She had not thought of him for years. Occasionally his name
appeared in some note issued by the museum, or a college at
Oxford.
For almost four years she had been relieved of this thought about
one's family. The one "over the water" for whom Hecklemeir had
stolen the Scottish toast to designate, had paid lavishly for
what she could find out.
She had been richly, for these four years, in funds.
The habit was established of dipping her hand into the dish. And
now to find the dish empty appalled her. She could not believe
that it was empty. She had come again, and again to this
apartment above the shops in Regent Street, selected for its
safety of ingress; a modiste and a hairdresser on either side of
a narrow flight of steps.
A carriage could stop here; one could be seen here.
Even on the right, above, at the landing of the flight of steps
Nance Coleen altered evening gowns with the skill of one altering
the plumage of the angels.
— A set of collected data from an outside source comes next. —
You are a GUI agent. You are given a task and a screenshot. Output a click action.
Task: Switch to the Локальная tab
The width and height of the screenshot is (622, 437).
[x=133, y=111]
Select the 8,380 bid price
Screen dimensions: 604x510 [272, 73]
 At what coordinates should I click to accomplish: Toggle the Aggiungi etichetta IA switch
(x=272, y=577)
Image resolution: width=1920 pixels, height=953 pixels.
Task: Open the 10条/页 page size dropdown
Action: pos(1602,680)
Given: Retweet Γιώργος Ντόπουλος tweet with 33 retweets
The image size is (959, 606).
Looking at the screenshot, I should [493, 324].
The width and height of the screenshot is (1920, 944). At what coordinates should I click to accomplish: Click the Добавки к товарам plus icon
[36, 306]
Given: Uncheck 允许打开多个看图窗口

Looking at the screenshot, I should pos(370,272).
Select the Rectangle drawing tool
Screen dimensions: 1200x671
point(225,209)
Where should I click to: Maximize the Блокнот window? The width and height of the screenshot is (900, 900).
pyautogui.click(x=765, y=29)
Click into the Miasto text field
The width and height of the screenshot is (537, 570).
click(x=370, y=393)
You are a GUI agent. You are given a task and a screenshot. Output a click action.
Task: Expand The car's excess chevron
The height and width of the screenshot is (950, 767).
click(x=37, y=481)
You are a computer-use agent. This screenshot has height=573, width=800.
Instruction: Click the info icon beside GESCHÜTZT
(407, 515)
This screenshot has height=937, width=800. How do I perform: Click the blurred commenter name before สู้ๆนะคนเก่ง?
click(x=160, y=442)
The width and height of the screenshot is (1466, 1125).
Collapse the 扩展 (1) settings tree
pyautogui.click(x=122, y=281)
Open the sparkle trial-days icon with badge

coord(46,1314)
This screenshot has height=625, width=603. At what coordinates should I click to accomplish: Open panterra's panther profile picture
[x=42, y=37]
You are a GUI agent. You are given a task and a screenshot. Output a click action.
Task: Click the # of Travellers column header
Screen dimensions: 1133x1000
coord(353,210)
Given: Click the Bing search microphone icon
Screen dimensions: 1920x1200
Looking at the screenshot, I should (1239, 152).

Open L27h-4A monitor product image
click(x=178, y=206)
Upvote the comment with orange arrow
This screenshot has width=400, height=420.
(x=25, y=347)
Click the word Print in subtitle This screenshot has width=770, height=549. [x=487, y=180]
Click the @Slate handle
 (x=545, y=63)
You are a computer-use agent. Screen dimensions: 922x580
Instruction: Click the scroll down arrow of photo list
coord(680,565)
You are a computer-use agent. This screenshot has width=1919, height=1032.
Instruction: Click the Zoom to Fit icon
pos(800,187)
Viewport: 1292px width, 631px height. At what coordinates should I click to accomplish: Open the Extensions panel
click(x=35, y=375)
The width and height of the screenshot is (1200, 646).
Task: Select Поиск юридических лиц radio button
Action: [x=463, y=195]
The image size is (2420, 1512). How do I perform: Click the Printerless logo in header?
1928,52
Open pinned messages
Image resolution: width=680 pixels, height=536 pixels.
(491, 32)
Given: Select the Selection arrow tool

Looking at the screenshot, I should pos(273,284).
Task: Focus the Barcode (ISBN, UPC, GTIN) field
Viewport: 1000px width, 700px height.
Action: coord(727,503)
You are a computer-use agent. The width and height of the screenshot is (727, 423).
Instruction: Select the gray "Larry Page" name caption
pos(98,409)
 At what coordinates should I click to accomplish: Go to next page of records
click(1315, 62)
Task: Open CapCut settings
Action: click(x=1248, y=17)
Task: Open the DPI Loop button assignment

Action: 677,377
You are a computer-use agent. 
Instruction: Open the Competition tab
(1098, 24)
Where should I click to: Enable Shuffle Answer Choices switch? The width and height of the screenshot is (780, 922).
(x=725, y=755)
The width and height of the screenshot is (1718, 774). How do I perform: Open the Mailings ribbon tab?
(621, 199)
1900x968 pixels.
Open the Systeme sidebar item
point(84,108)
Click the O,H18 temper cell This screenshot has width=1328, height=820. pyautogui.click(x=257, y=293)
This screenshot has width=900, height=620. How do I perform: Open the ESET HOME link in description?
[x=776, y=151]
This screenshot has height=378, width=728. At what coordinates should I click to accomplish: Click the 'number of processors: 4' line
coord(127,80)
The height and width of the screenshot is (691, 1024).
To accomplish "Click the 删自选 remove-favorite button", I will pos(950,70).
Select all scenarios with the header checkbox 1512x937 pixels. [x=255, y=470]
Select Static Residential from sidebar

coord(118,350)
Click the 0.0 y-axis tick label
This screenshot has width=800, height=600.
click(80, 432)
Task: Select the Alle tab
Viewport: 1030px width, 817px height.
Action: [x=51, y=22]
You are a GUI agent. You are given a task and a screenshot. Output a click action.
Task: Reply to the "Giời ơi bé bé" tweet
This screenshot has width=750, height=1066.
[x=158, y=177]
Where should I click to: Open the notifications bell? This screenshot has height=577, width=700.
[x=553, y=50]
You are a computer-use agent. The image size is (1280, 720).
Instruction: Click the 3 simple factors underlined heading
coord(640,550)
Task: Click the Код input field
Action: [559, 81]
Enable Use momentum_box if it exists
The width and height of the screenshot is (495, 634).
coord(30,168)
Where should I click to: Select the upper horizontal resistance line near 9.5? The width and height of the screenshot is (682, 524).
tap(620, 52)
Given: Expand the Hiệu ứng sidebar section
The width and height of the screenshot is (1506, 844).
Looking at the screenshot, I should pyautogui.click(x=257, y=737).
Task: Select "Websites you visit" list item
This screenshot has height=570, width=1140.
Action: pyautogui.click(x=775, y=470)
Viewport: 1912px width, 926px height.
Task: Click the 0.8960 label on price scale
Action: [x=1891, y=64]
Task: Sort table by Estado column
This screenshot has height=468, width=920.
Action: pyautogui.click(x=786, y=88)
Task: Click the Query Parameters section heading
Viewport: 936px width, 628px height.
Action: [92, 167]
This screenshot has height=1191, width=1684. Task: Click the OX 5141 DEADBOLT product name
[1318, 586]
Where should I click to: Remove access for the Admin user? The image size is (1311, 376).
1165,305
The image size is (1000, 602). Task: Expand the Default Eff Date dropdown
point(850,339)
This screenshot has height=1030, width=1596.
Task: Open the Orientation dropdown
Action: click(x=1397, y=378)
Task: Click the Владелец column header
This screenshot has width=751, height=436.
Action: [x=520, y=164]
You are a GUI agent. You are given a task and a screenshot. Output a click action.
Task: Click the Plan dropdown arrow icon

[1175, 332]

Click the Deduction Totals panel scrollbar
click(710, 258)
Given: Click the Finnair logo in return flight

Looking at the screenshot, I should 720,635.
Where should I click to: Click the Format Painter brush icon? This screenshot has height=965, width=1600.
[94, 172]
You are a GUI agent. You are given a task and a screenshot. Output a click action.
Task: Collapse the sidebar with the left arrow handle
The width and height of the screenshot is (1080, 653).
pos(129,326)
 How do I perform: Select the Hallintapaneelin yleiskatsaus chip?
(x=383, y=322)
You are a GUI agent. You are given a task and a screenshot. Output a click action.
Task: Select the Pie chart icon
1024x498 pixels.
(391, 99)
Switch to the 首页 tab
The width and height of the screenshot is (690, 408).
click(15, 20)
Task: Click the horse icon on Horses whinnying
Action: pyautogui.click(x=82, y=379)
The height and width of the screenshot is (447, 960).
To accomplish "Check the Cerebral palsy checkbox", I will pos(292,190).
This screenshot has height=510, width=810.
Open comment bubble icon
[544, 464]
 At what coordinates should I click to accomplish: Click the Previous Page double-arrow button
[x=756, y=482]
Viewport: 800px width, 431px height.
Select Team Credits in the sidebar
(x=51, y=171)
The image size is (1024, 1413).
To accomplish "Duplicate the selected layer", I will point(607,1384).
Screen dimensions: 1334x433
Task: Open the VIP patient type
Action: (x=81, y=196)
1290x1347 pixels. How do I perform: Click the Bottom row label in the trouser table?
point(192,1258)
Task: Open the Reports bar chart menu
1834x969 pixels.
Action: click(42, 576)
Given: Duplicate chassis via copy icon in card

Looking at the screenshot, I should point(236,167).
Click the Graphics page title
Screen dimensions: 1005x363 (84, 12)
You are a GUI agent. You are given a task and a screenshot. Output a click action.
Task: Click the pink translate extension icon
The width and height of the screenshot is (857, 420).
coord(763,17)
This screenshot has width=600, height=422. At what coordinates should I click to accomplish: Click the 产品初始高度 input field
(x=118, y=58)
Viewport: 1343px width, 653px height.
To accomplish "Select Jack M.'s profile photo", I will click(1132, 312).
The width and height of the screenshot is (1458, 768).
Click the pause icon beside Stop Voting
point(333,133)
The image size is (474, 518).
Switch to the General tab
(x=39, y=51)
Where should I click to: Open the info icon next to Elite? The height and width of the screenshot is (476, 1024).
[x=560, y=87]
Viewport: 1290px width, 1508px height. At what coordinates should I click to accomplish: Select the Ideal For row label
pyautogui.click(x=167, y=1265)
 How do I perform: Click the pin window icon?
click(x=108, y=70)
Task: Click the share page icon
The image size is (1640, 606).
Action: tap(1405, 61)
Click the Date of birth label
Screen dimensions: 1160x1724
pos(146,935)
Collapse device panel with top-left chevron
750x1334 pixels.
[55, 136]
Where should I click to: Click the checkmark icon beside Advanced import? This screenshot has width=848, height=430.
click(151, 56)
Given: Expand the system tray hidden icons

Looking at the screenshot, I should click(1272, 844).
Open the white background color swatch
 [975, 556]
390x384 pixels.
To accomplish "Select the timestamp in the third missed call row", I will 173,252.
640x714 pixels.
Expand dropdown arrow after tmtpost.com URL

It must have cost the one "over the
water" a pretty penny to keep this whole establishment running
through four years of war.
She spoke finally.
"Have you a directory of London, Hecklemeir?"
The man had been watching her closely.
"If it is Scotland Yard, my Lady," he said, "you will not require
a direction. I can give you the address. It is on the
Embankment, near . . . "
"Don't be a fool, Hecklemeir," she interrupted, and taking the
book from his hands, she whipped through the pages, got the
address she sought, and went out onto the narrow landing and down
the steps into Regent Street:
She took a hansom.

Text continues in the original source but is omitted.